Today, these signs are no longer as bright and as public as they were during the height of the Cold War era. Finding one on the exterior of a building is extremely rare, and according to Campus History Preservation Officer Melvyn Skvarla MG, many of the actual shelters that were built on campus were converted to tornado and storm shelters.

“From what I know, all of the shelters and corridors have been turned into designated tornado and storm emergency shelters,” Skvarla said. “I’ve never seen the actual shelters on this campus.”

Skvarla said he doubts the University still employs anyone involved in the fallout shelter initiative, saying “they have all long been retired.”
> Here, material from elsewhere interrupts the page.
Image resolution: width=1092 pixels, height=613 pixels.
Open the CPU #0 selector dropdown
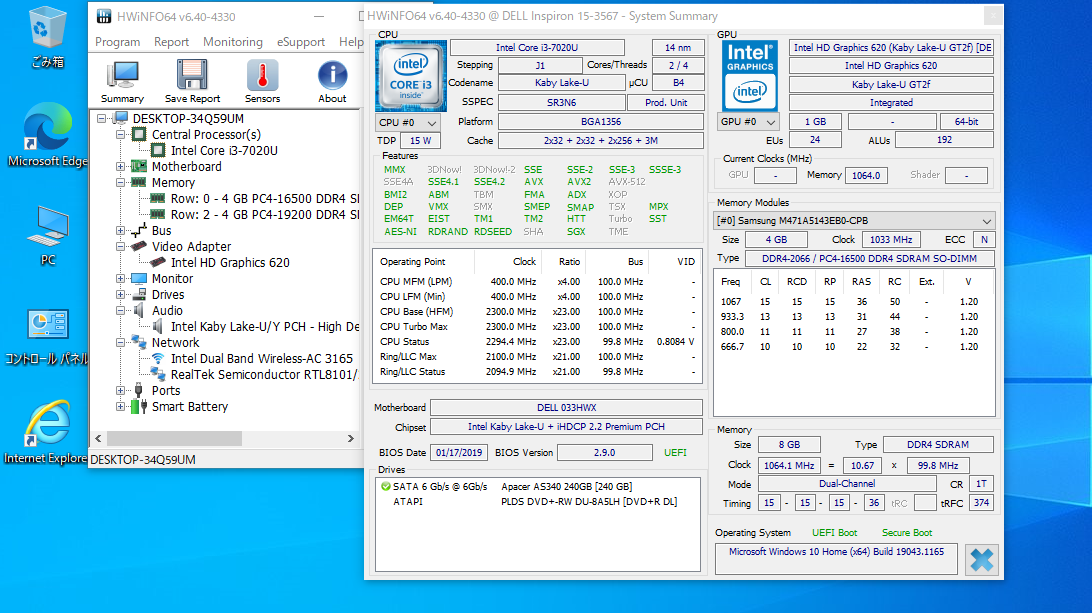point(406,122)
In the basement of the Natural Resources Building, the designated storm refuge area is located directly one floor underneath the sign on the first floor entrance.Assistant Director at the Division of Research Safety David Scherer MG says that fallout shelters could only protect someone from the blast if they are in an area downwind from the blast. According to Scherer, the atomic bomb was not developed to use radioactivity as a weapon, the radioactivity was instead a side effect that contaminated soil and debris with radioactivity.“[After a blast] this debris [would fall] back to earth and emit radiation. Most of it decayed pretty quickly, so if people avoided this fallout for a time, they could minimize the danger,” Scherer said. “This was the idea behind the system of fallout shelters. They were to protect communities downwind from a blast, but there wasn’t much of a plan for people who were actually in the blast area.”

If there were to be a nuclear attack today, Skvarla said how much campus buildings could protect from a fallout really depends on the location and strength of the radiation.“We have any number of buildings on campus certainly that would provide the mask, that they provide good shelter down in the basement,” Skvarla said. “Certainly the Noyes lab, the Natural History building.”
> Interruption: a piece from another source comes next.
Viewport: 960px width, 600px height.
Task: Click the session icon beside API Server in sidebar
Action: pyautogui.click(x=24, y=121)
With experience working for an engineering firm employed by the Department of Defense with fallout shelter related work, Skvarla said he is unsure how effective most fallout shelters could be.

“I’m not really sure, what good a shelter would have done unless it was downstairs in a basement that did not have any windows and would be in the center of a building, because it’s the mass or thickness of material that is going to shelter you from radiation waves,” Skvarla said.
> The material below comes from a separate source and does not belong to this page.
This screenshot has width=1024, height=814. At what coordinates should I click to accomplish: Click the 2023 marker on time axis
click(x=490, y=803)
Although Cold War era taught rampant and school children to duck and cover to save themselves from a nuclear attack, Skvarla said that logic may not have been the prevailing reason behind the shelters.

“I guess maybe they felt that if they (demonstrated) that they were doing something, everyone would feel safer and more secure than if we were to do nothing,” Skvarla said. “Thank goodness that threat seems to be going away.”